I’ve done a major redesign of the site, referencing those grid designs that are prevalent on tech product sites thanks to the Vercel design team. I kind of like it.

Since leaving my role at Heyday last year due to * life *, I took about 6 months to deal with some stuff, and started applying for jobs around the new year…

This has turned out to be extremely rough.

As the industry was really betting on Devin or some other ai agent to wholly replace engineering competency, paired with some not-so-glamourous gaps in my resumé, it’s been nearly impossible to get an interview, or really even a rejection email.

But this year, 2025, hasn’t been entirely terrible.

I’m finally starting to get back into programming on a regular basis. There are two reasons for this:

  1. I’m building a darts scoring app for iPad with my friend.

    Expo for react-native is really, really nice to work with. Paired with Expo Application Services to simplify building apps and submitting to the Apple App Store, you really never need to open Xcode again.

    Screenshot of a darts scoring app with two player score segments, and score input buttons below.

    Got to use RevenueCat for monetization flows, Posthog for analytics and a slew of other teech while building this out. It’s been really fun!

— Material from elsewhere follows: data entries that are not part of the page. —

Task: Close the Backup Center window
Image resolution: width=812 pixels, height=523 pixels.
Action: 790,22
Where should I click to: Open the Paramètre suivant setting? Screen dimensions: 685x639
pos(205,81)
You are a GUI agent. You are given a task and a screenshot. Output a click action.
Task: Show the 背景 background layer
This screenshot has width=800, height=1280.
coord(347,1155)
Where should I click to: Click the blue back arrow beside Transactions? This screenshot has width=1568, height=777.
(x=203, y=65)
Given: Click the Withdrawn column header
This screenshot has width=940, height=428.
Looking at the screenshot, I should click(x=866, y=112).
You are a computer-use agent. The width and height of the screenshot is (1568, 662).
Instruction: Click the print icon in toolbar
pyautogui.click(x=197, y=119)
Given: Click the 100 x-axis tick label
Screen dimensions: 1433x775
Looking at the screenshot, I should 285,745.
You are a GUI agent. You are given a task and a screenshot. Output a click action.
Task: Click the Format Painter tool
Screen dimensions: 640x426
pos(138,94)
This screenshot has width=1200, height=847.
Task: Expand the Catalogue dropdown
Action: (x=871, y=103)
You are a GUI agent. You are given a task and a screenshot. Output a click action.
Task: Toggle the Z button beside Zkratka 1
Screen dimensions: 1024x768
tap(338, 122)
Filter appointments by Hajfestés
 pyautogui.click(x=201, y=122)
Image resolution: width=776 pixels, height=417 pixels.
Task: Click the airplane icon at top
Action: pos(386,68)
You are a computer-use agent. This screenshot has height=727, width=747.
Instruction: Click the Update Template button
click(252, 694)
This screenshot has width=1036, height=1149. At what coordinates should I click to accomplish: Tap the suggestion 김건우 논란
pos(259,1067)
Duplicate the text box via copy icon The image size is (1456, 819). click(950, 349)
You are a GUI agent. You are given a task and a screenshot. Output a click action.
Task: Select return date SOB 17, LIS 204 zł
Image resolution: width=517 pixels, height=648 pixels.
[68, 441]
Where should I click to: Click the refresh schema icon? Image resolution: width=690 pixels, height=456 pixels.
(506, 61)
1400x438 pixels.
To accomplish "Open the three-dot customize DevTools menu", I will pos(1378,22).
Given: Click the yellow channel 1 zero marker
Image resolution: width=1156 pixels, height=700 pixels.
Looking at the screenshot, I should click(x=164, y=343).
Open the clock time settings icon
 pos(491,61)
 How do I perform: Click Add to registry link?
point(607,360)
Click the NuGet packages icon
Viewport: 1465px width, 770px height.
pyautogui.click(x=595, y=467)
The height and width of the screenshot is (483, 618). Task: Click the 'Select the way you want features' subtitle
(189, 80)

  2. I’m one of 2 Teaching Assistants for a Creative Coding Intensive at Gray Area, an Arts nonprofit here in San Francisco.

    My role is mostly administrative, take attendance, setup zooms and recordings, but because of my background as a web developer, I get to help out on occasion if a student is having issues.

    For instance, I’ve had a couple 1:1 discord convos with a student where I got to explain more in depth how websockets work, and what exactly an API is.

    I got to help another student understand the difference between a static site and a web service, particularly in the context of Render.com.

    It’s really itched the educator / mentor part of my brain. I was even told, “you’re a really good teacher”, which after the year I’ve had, was so __fucking heartening__ to hear.


On the Creative Code Intensive

As a TA, I still get to participate and produce a final project (which will be presented on Dec 15, 2025). While I haven’t fully started on it, it’s going to be something combining generative visuals (and maybe audio) with live transit data. I’m thinking of it like a memory box of your commute on Muni.

With that, I’ve learned about GTFS, which is the General Transit Feed Specification, a standard that basically every transit agency on earth uses to provide near-realtime transit data. When you go to Google Maps and try to see when the next bus is going to be, they’re likely using the GTFS data from that transit agency to power that.

GTFS uses protobufs, which are a byte-efficient data transfer medium, where a protobuf can be upwards of 16% the size of the equivalent. Basically its an over-the-wire encoded binary data transport mechanism.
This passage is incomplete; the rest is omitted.